G-PROTEIN EXPRESSION AND ADENYLATE-CYCLASE REGULATION IN VENTRICULAR CARDIOMYOCYTES FROM STZ-DIABETIC RATS

Isolated adult ventricular cardiomyocytes have been used to study the effects of insulin-deficient diabetes on the expression of cardiac G protein alpha-subunits. Immunoblot analysis of plasma membranes revealed the presence of three different G(s) proteins with molecular masses of 45, 47, and 52 kDa. Furthermore, cardiomyocytes were found to contain G(i-2) (41 kDa) and G(o) (39 kDa). Heart cells from streptozotocin-diabetic rats exhibited an unaltered expression of the G(s) proteins, whereas G(i-2) and G(o) were reduced by 58 +/- 2 and 27 +/- 11%, respectively. In cells from diabetic rats, adenosine 3',5'-cyclic monophosphate (cAMP) accumulation in response to isoproterenol decreased by similar to 30% at agonist concentrations of 10(-7) to 10(-5) M, with an unaltered maximum stimulation by forskolin.
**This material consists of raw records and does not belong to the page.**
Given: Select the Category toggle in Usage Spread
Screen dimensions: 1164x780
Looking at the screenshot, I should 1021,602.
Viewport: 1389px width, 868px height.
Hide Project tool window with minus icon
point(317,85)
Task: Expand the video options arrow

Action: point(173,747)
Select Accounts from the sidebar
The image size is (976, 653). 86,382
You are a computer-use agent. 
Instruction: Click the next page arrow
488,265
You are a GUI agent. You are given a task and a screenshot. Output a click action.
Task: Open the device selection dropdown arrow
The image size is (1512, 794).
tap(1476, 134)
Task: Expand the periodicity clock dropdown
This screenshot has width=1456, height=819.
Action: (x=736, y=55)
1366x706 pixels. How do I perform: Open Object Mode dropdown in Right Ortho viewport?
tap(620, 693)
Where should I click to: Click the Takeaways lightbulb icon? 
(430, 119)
Treatment of cardiomyocytes with pertussis toxin resulted in an incremental increase of isoproterenol-stimulated cAMP formation, which was significantly lower in cardiac myocytes from streptozotocin-diabetic animals (19.2 +/- 1.7 vs. 11.5 +/- 2.4 pmol cAMP.5 x 10(4) cells(-1).10 min(-1)). The inhibition of the isoproterenol-induced cAMP accumulation by carbachol in the intact cell was not altered in streptozotocin-diabetes. In conclusion, our data show that insulin-deficient diabetes is associated with a reduced expression and concomitant functional loss of G(i) in ventricular cardiomyocytes. Receptor-mediated inhibition of adenylate cyclase remains unaffected by this process, whereas the beta-adrenergic stimulatory pathway involves an additional defect upstream of the adenylate cyclase/G protein system.